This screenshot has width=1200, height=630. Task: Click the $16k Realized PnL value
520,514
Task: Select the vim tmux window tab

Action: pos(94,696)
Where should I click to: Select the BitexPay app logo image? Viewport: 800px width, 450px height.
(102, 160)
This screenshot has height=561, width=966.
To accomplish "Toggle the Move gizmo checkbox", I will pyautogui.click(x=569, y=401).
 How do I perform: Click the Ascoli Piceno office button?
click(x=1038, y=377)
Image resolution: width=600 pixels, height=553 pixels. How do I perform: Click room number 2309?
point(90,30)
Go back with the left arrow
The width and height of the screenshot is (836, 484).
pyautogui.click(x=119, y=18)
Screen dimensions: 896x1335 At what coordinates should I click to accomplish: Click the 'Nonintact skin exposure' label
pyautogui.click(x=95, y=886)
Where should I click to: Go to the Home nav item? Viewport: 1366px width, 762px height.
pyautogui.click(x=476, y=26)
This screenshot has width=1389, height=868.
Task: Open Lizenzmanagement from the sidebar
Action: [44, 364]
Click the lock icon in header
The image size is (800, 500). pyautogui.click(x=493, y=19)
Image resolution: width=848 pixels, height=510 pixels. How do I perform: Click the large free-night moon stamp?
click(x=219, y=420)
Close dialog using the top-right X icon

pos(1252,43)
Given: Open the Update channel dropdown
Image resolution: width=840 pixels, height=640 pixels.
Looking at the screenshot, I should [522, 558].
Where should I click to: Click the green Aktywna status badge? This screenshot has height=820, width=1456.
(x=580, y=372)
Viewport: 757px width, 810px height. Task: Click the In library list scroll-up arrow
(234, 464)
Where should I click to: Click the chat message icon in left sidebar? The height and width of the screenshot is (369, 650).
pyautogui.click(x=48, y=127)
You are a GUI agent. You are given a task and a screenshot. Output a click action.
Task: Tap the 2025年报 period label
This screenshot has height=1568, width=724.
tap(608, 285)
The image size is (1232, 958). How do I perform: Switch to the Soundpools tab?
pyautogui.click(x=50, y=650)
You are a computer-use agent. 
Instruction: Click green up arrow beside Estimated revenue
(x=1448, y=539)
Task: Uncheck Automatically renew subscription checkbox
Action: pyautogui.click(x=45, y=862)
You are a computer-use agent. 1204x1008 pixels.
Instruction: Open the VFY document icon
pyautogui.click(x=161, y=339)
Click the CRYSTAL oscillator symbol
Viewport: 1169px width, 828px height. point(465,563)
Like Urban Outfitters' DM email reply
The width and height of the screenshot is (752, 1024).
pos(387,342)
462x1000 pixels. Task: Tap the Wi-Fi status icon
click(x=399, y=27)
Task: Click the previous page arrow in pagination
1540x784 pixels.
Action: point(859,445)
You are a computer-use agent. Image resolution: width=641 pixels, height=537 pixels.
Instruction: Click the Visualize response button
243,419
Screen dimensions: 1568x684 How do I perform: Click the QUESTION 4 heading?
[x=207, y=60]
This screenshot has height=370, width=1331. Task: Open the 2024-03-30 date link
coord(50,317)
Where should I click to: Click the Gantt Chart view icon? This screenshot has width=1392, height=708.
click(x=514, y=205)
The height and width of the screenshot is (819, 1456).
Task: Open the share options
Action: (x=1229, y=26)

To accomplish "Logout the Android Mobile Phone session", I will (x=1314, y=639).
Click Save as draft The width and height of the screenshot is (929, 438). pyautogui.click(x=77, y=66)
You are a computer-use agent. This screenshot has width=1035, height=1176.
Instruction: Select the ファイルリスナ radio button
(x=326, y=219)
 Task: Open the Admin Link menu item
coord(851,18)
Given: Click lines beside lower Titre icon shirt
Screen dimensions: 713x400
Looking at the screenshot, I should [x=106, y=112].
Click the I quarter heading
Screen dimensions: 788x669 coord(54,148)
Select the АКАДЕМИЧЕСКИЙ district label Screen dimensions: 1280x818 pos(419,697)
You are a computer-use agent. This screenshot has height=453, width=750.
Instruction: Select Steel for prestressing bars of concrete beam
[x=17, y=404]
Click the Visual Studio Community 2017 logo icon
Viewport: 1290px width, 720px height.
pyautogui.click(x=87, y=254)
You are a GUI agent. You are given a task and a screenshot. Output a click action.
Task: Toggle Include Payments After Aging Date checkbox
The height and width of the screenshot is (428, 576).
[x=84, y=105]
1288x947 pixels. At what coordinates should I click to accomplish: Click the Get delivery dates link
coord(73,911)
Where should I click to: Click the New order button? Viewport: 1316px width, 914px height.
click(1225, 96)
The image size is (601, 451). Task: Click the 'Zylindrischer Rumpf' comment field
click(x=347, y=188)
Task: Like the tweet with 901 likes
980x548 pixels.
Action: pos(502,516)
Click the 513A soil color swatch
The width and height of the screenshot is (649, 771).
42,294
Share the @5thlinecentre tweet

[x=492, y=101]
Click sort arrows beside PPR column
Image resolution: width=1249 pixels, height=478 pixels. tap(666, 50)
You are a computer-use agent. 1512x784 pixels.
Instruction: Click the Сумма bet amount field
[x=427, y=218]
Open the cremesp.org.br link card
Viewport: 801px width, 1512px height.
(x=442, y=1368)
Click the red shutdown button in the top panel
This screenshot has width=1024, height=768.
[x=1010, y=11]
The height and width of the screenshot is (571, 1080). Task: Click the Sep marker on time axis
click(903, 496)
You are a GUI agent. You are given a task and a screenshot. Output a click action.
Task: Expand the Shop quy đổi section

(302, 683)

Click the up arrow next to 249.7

### TASK TO COMPLETE
For each entry above, please make an exact copy.

### OUTPUT FOR THIS TASK
This screenshot has width=1200, height=630. Task: Click the $16k Realized PnL value
520,514
Task: Select the vim tmux window tab

Action: pos(94,696)
Where should I click to: Select the BitexPay app logo image? Viewport: 800px width, 450px height.
(102, 160)
This screenshot has height=561, width=966.
To accomplish "Toggle the Move gizmo checkbox", I will pyautogui.click(x=569, y=401).
 How do I perform: Click the Ascoli Piceno office button?
click(x=1038, y=377)
Image resolution: width=600 pixels, height=553 pixels. How do I perform: Click room number 2309?
point(90,30)
Go back with the left arrow
The width and height of the screenshot is (836, 484).
pyautogui.click(x=119, y=18)
Screen dimensions: 896x1335 At what coordinates should I click to accomplish: Click the 'Nonintact skin exposure' label
pyautogui.click(x=95, y=886)
Where should I click to: Go to the Home nav item? Viewport: 1366px width, 762px height.
pyautogui.click(x=476, y=26)
This screenshot has width=1389, height=868.
Task: Open Lizenzmanagement from the sidebar
Action: [44, 364]
Click the lock icon in header
The image size is (800, 500). pyautogui.click(x=493, y=19)
Image resolution: width=848 pixels, height=510 pixels. How do I perform: Click the large free-night moon stamp?
click(x=219, y=420)
Close dialog using the top-right X icon

pos(1252,43)
Given: Open the Update channel dropdown
Image resolution: width=840 pixels, height=640 pixels.
Looking at the screenshot, I should [522, 558].
Where should I click to: Click the green Aktywna status badge? This screenshot has height=820, width=1456.
(x=580, y=372)
Viewport: 757px width, 810px height. Task: Click the In library list scroll-up arrow
(234, 464)
Where should I click to: Click the chat message icon in left sidebar? The height and width of the screenshot is (369, 650).
pyautogui.click(x=48, y=127)
You are a GUI agent. You are given a task and a screenshot. Output a click action.
Task: Tap the 2025年报 period label
This screenshot has height=1568, width=724.
tap(608, 285)
The image size is (1232, 958). How do I perform: Switch to the Soundpools tab?
pyautogui.click(x=50, y=650)
You are a computer-use agent. 
Instruction: Click green up arrow beside Estimated revenue
(x=1448, y=539)
Task: Uncheck Automatically renew subscription checkbox
Action: pyautogui.click(x=45, y=862)
You are a computer-use agent. 1204x1008 pixels.
Instruction: Open the VFY document icon
pyautogui.click(x=161, y=339)
Click the CRYSTAL oscillator symbol
Viewport: 1169px width, 828px height. point(465,563)
Like Urban Outfitters' DM email reply
The width and height of the screenshot is (752, 1024).
pos(387,342)
462x1000 pixels. Task: Tap the Wi-Fi status icon
click(x=399, y=27)
Task: Click the previous page arrow in pagination
1540x784 pixels.
Action: point(859,445)
You are a computer-use agent. Image resolution: width=641 pixels, height=537 pixels.
Instruction: Click the Visualize response button
243,419
Screen dimensions: 1568x684 How do I perform: Click the QUESTION 4 heading?
[x=207, y=60]
This screenshot has height=370, width=1331. Task: Open the 2024-03-30 date link
coord(50,317)
Where should I click to: Click the Gantt Chart view icon? This screenshot has width=1392, height=708.
click(x=514, y=205)
The height and width of the screenshot is (819, 1456).
Task: Open the share options
Action: (x=1229, y=26)

To accomplish "Logout the Android Mobile Phone session", I will (x=1314, y=639).
Click Save as draft The width and height of the screenshot is (929, 438). pyautogui.click(x=77, y=66)
You are a computer-use agent. This screenshot has width=1035, height=1176.
Instruction: Select the ファイルリスナ radio button
(x=326, y=219)
 Task: Open the Admin Link menu item
coord(851,18)
Given: Click lines beside lower Titre icon shirt
Screen dimensions: 713x400
Looking at the screenshot, I should [x=106, y=112].
Click the I quarter heading
Screen dimensions: 788x669 coord(54,148)
Select the АКАДЕМИЧЕСКИЙ district label Screen dimensions: 1280x818 pos(419,697)
You are a computer-use agent. This screenshot has height=453, width=750.
Instruction: Select Steel for prestressing bars of concrete beam
[x=17, y=404]
Click the Visual Studio Community 2017 logo icon
Viewport: 1290px width, 720px height.
pyautogui.click(x=87, y=254)
You are a GUI agent. You are given a task and a screenshot. Output a click action.
Task: Toggle Include Payments After Aging Date checkbox
The height and width of the screenshot is (428, 576).
[x=84, y=105]
1288x947 pixels. At what coordinates should I click to accomplish: Click the Get delivery dates link
coord(73,911)
Where should I click to: Click the New order button? Viewport: 1316px width, 914px height.
click(1225, 96)
The image size is (601, 451). Task: Click the 'Zylindrischer Rumpf' comment field
click(x=347, y=188)
Task: Like the tweet with 901 likes
980x548 pixels.
Action: pos(502,516)
Click the 513A soil color swatch
The width and height of the screenshot is (649, 771).
42,294
Share the @5thlinecentre tweet

[x=492, y=101]
Click sort arrows beside PPR column
Image resolution: width=1249 pixels, height=478 pixels. tap(666, 50)
You are a computer-use agent. 1512x784 pixels.
Instruction: Click the Сумма bet amount field
[x=427, y=218]
Open the cremesp.org.br link card
Viewport: 801px width, 1512px height.
(x=442, y=1368)
Click the red shutdown button in the top panel
This screenshot has width=1024, height=768.
[x=1010, y=11]
The height and width of the screenshot is (571, 1080). Task: Click the Sep marker on time axis
click(903, 496)
You are a GUI agent. You are given a task and a screenshot. Output a click action.
Task: Expand the Shop quy đổi section

(302, 683)

Click the up arrow next to 249.7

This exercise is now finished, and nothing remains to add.